Félix González-Torres, «Untitled» (Perfect Lovers), 1987–1990. (Bild: Flickr / Diogo Valério)
Die Sekundenzeiger der beiden Wanduhren springen genau im gleichen Takt. Perfekt synchron ziehen sie ihre Kreise auf dem Zifferblatt. Wie für viele seiner Arbeiten schlägt Félix González–Torres auch hier zwei Titel vor: «Untitled» (Perfect Lovers).
Es sind handelsübliche Wanduhren, weisses Zifferblatt, schwarzer Rahmen, Durchmesser 13,5 Inch, also rund 35 Zentimeter. Sie werden auf die exakt gleiche Zeit gestellt und oberhalb Kopfhöhe an der Wand befestigt, so dass sie sich an einer Stelle berühren. Ab diesem Zeitpunkt laufen sie im gleichen Rhythmus. Sekunde um Sekunde, Stunde um Stunde, Woche für Woche. Bis sie irgendwann aus dem Takt geraten.
Die Energiequelle, die Batterie, versiegt, eine der Uhren wird langsamer. Die Verzögerung vollzieht sich zunächst schleichend, bis die Uhren schliesslich offensichtlich aus dem Takt sind. Die Uhren werden immer langsamer, bis eine irgendwann ganz stillsteht.
Ich stelle mir vor, die Uhren seien zwei Menschen, zwei Liebende. Auch ihre Herzen schlagen im gleichen Takt. Doch irgendwann geraten sie aus dem Rhythmus. Jeder Mensch hat eine Lebenszeit, bei jedem läuft sie eines Tages ab. Bei den meisten Liebenden geschieht es nicht gleichzeitig. Jemand geht voraus, jemand bleibt zurück.
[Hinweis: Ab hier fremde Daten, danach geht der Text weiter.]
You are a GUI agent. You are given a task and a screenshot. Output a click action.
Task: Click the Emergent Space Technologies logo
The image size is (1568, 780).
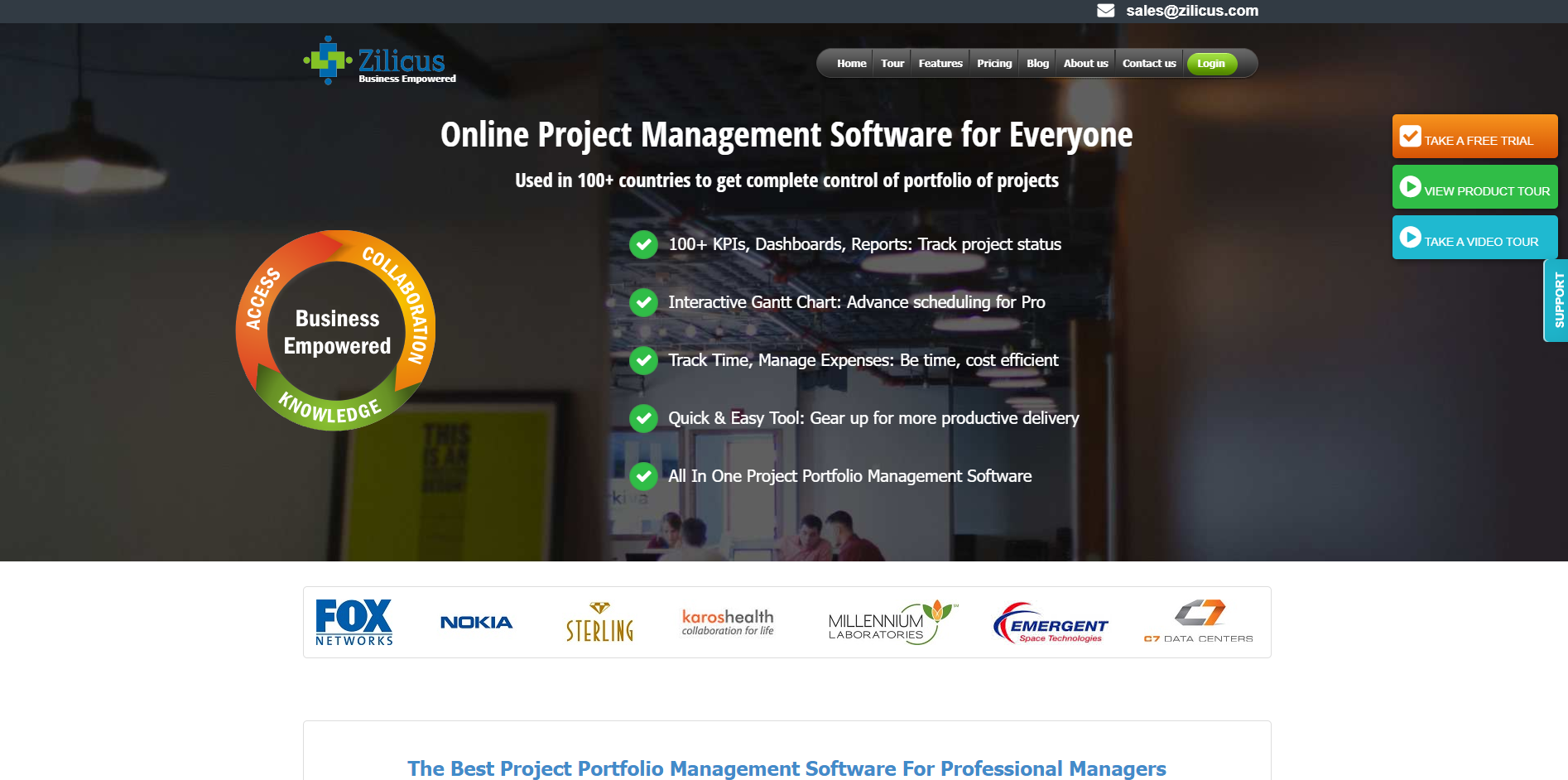point(1051,623)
Es ist eine schmerzhafte Gewissheit. Weil sie so absolut ist. Jede Beziehung endet, ausnahmslos, sei es durch Veränderung oder die Zeit selbst. Memento mori: Erinnere, dass du sterblich bist.
Dieses Thema in der zeitgenössischen Kunst zu verhandeln ist anspruchsvoll, insbesondere in Bezug auf eine Liebesbeziehung. Der Grat zwischen Kitsch und Pathos ist schmal. Doch González- Torres balanciert gekonnt. Es berührt mich, wie er diese grosse Erzählung des menschlichen Lebens mit zwei Alltagsgegenständen zeigt.
Leben und Arbeit von Félix González-Torres sind eng mit der Aids-Epidemie verbunden. Vor allem in den USA hat das Virus viele Todesopfer gefordert. Auch Ross Laycock, der Partner von Félix González–Torres, starb 1991 an den Folgen von Aids. «Perfect Lovers» ist datiert auf dieses Jahr.
Das ist es, was mich an dieser Installation und allgemein am Werk von González-Torres berührt. Seine Arbeiten verhandeln die grundlegenden Themen des menschlichen Lebens, die Conditio humana. Als Material nutzt er Alltagsgegenstände wie Wanduhren, Glühbirnen, Süssigkeiten oder Kopierpapier. Durch minimale Eingriffe und präzise Titel lädt er die Objekte auf und öffnet neue Gedankenräume.
Diese Objekte werden in Massenproduktion hergestellt. Sie sind vergänglich und leicht zu ersetzen. In dieser Reproduzierbarkeit liegt auch ein gewisser Trost. Der einzelne Moment, das einzelne Leben, ist vergänglich. Und doch folgt auf einen Moment der nächste, auf ein Leben ein neues.
Auch bei den Wanduhren kann die Batterie ersetzt werden. Sobald eine der beiden stillsteht, kann das Museumspersonal die Batterie austauschen. Beide Uhren werden wieder auf die gleiche Zeit gestellt, das Kunstwerk kann so theoretisch ewig weiterlaufen. Es ist ein andauernder Kreislauf. Vergänglich und gleichzeitig unendlich.